Data excerpts
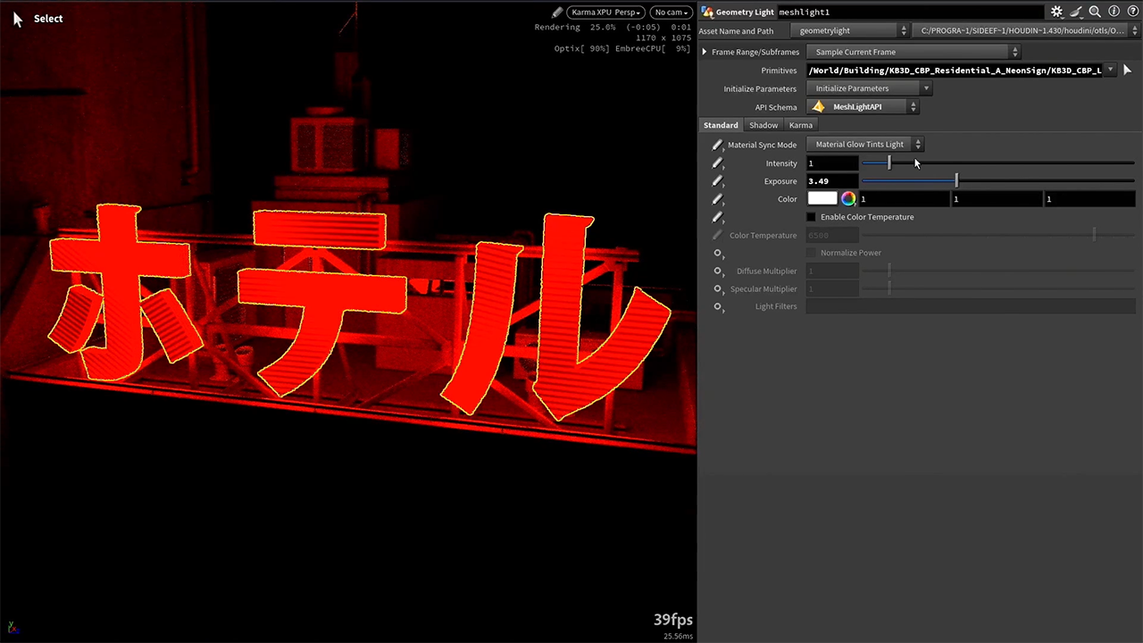Screen dimensions: 1143x643
Task: Enable Color Temperature checkbox
Action: click(811, 217)
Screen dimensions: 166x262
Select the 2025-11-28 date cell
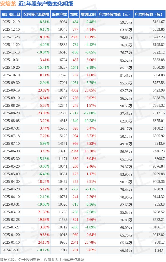tap(11, 37)
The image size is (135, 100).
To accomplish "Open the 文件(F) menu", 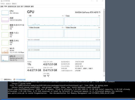I will coord(3,4).
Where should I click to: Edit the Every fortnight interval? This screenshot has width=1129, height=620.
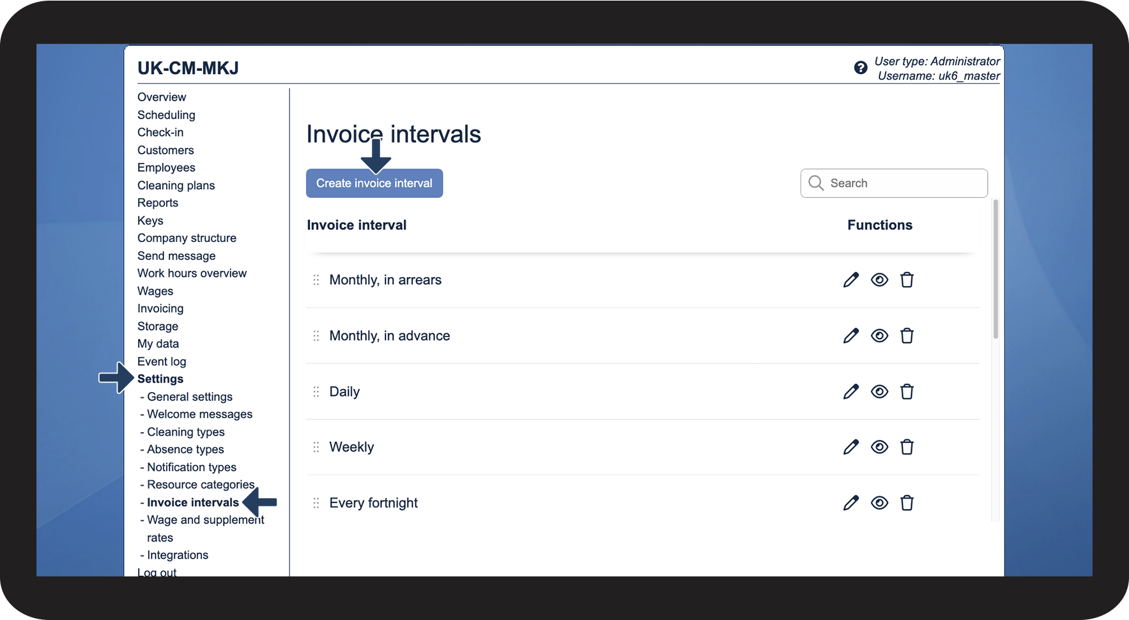click(x=851, y=503)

## [Your objective]
Your copy should hold exactly the lines from the one that contains "Where should I" through the final line of the data, both ends included, and no pictures.

## [Problem solution]
Where should I click to: Edit the Every fortnight interval? This screenshot has width=1129, height=620.
click(x=851, y=503)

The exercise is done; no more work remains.